4.2 Damage Mechanisms
Damage due to the air-blast shock wave may be divided into direct airblast effects and progressive collapse.
Direct air-blast effects are damage caused by the high-intensity pressures of the air blast close to the explosion. These may induce localized failure of exterior walls, windows, roof systems, floor systems, and columns.
Progressive collapse refers to the spread of an initial local failure from element to element, eventually resulting in a disproportionate extent of collapse relative to the zone of initial damage. Localized damage due to direct air-blast effects may or may not progress, depending on the design and construction of the building. To produce a progressive collapse, the weapon must be in close proximity to a critical load-bearing element. Progressive collapse can propagate vertically upward or downward (e.g., Ronan Point) from the source of the explosion, and it can propagate laterally from bay to bay as well.
The pressures that an explosion exerts on building surfaces may be several orders of magnitude greater than the loads for which the building is designed. The shock wave also acts in directions that the building may not have been designed for, such as upward pressure on the floor system. In terms of sequence of response, the air blast first impinges the exterior envelope of the building. The pressure wave pushes on the exterior walls and may cause wall failure and window breakage. As the shock wave continues to expand, it enters the structure, pushing both upward on the ceilings and downward on the floors (see Figure 4-1).
Floor failure is common in large-scale vehicle-delivered explosive attacks, because floor slabs typically have a large surface area for the pressure to act on and a comparably small thickness. Floor failure is particularly common for close-in and internal explosions. The loss of a floor system increases the unbraced height of the supporting columns, which may lead to structural instability.
For hand-carried weapons that are brought into the building and placed on the floor away from a primary vertical load-bearing element, the response will be more localized with damage and injuries extending a bay or two in each direction (see Figure 4-2). Although the weapon is smaller, the air-blast effects are amplified due to multiple reflections from interior surfaces.

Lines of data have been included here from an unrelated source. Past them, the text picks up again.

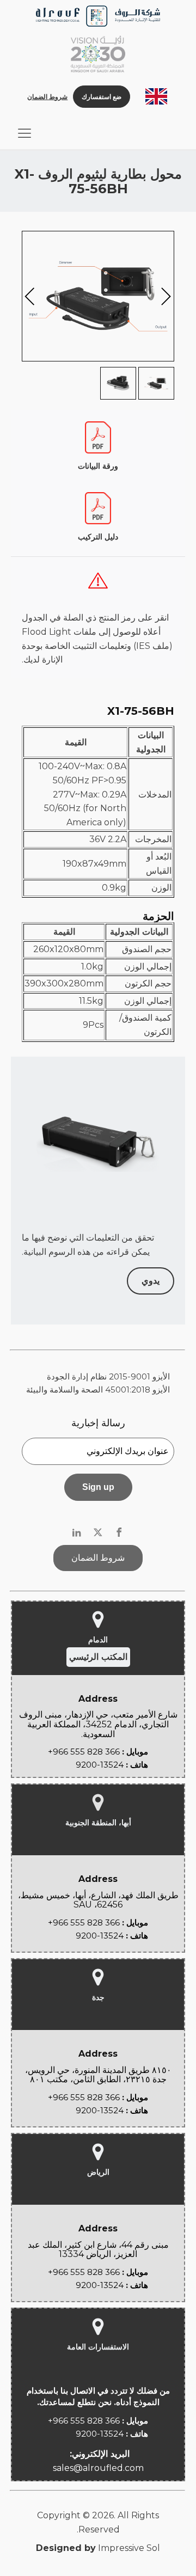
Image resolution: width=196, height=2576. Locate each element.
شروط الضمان (47, 97)
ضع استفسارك (101, 97)
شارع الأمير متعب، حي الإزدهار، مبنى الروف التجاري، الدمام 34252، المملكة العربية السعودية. (98, 1724)
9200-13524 (100, 1764)
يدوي (151, 1280)
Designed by (66, 2548)
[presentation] (29, 299)
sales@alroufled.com (98, 2468)
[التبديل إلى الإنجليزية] (156, 96)
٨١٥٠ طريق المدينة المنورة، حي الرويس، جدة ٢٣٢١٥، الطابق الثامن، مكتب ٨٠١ (98, 2074)
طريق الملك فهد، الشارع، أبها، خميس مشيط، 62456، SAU (98, 1900)
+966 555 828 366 (84, 1751)
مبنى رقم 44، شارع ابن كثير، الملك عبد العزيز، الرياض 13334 (98, 2249)
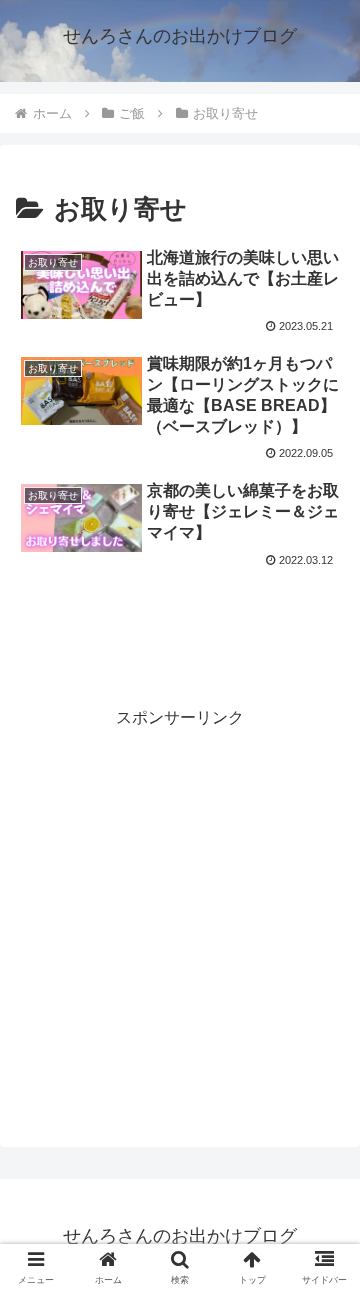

Typical damage types that may be expected include:
- localized failure of the floor system immediately below the weapon;
- damage and possible localized failure for the floor system above the weapon;
- damage and possible localized failure of nearby concrete and masonry walls;
- failure of nonstructural elements such as partition walls, false ceilings, ductwork, window treatments; and
- flying debris generated by furniture, computer equipment, and other contents.
More extensive damage, possibly leading to progressive collapse, may occur if the weapon is strategically placed directly against a primary load-bearing element such as a column.
In comparison to other hazards such as earthquake or wind, an explosive attack has several distinguishing features, listed below.
- The intensity of the localized pressures acting on building components can be several orders of magnitude greater than these other hazards. It is not uncommon for the peak pressure on the building from a vehicle weapon parked along the curb to be in excess of 100 psi. Major damage and failure of building components is expected even for relatively small weapons, in close proximity to the building.
- Explosive pressures decay extremely rapidly with distance from the source. Pressures acting on the building, particularly on the side facing the explosion, may vary significantly, causing a wide range of damage types. As a result, air blast tends to cause more localized damage than other hazards that have a more global effect.
- The duration of the event is very short, measured in thousandths of a second, (milliseconds). In terms of timing, the building is engulfed by the shockwave and direct air-blast damage occurs within tens to hundreds of milliseconds from the time of detonation due to the supersonic velocity of the shock wave and the nearly instantaneous response of the structural elements. By comparison, earthquake events last for seconds and wind loads may act on the building for minutes or longer.